NPL and many other atomic clock players are also in the process of redefining the second. The cesium atomic clock was used to redefine the second in 1967, but with today’s cesium standards reaching an uncertainty of “only” 10–16, it’s perhaps time to move on. The strontium optical lattice clock is one option for use in redefining the second, as are the ytterbium optical lattice and aluminum ion clocks under development at NIST and other laboratories around the world.

A final decision isn’t due until 2030, but trials are well underway. In 2021, the Boulder Atomic Clock Optical Network (BACON), including optical lattice clock inventor Jun Ye and colleague Andrew Ludlow, compared the strontium, ytterbium, and aluminum ion clocks over a period of several months. Each reached the 10–18 target. The experiment has since been followed up by a pan-European group, using 11 different clocks. Results are yet to be published but Margolis says, “We need to make these international comparisons between clocks that have been developed independently.”

  

Concept image of an optical lattice clock network in Japan. Photo credit: Tomoya Akatsuka, Nippon Telegraph and Telephone Corporation

As the atomic clock ticks ever-more accurately, quantum physicists are becoming more determined to test the limits of fundamental science and probe new physics like that of dark matter, a mysterious substance not yet detected but believed to account for most of the matter in the universe.
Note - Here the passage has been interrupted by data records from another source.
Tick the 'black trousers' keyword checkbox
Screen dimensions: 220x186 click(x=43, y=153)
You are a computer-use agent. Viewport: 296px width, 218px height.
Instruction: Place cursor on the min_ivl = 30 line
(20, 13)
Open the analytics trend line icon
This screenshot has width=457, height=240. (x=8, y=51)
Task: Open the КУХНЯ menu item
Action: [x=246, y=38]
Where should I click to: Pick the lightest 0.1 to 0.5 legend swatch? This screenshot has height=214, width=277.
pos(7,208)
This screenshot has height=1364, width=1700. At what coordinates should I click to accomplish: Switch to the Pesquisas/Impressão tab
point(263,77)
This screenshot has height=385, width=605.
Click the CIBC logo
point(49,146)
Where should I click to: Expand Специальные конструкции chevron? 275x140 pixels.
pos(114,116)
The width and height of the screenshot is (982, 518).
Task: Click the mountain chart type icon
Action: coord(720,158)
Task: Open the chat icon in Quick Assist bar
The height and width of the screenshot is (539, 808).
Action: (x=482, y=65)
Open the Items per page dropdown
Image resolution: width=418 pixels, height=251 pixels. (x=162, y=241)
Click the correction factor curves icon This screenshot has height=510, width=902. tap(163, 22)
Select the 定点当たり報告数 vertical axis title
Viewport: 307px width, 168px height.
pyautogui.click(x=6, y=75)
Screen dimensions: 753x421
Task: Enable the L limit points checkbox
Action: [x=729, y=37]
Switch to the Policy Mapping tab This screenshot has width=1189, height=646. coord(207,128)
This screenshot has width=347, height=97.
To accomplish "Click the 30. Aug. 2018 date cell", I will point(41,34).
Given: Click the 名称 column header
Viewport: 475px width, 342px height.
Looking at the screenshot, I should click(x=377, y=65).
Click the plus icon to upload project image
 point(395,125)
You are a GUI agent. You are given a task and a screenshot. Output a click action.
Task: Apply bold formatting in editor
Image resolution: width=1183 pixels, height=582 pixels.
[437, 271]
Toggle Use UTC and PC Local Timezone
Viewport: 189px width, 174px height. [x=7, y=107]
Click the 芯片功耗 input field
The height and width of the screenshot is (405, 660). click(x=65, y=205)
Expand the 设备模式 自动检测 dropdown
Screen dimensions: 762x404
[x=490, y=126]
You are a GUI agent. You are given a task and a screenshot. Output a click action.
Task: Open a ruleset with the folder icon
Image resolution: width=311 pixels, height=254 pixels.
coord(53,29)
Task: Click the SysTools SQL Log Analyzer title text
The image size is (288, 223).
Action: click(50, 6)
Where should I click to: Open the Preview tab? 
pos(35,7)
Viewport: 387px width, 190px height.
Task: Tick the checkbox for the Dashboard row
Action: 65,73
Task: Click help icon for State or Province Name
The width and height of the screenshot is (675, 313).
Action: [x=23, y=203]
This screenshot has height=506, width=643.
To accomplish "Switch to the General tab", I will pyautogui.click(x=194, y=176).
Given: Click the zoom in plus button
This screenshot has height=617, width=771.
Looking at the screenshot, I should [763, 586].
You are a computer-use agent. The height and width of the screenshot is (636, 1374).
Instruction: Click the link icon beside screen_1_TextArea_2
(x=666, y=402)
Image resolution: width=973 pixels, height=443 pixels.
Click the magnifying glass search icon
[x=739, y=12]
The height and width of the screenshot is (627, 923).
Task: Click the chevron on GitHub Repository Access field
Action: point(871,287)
Indeed, in their 2021 trial, the BACON researchers also searched for signs of possible interaction between atoms and dark matter.

“We already know that our theory of gravity is not consistent with quantum mechanics and the standard model of physics. The feeling is that something, somewhere, is unexplained,” says Margolis. “As [atomic clock] measurements get more sensitive, then maybe probing those theories will help to give us clues on how we might unify those theories.”

Researchers are getting closer. Last year, two teams of researchers—Shimon Kolkowitz and colleagues at the University of Wisconsin, Madison, and Jun Ye and colleagues—each demonstrated exquisite feats of engineering when they pushed the limits of clock precision beyond 10–18 with their strontium optical lattice clocks. Ye’s clock had the edge, demonstrating 10–21 uncertainty, or millimeter-level precision, showing it was possible to measure gravitational redshift on the millimeter scale.

While such remarkably precise systems are not going to break records on package-size yet, epic science will follow. As Kolkowitz said at the time, “Imagine a cloud of dark matter passes through a network of clocks. Are there ways that I can see that dark matter? That’s an experiment we can do now that you just couldn’t do in any previous experimental system.”

Ye is also upbeat. “Our clock precision already opens new opportunities for science but we would like to continue to advance this state-of-the-art so that one day we can achieve clock measurement precision where we can measure time dilation across a single quantum mechanical wave function.”

Time dilation is the slowing of time that could be detected by two atomic clocks at different positions in a gravitational field. If the atomic clocks of tomorrow could detect this phenomenon with the unfathomable precision that Ye is working towards, then physics will surely change forever.

“We want to see how the interplay of quantum physics and gravity come together,” says Ye. “This is not quantum gravity. This is a new paradigm for experimental physics and measurement science.”

Rebecca Pool is a UK-based freelance writer.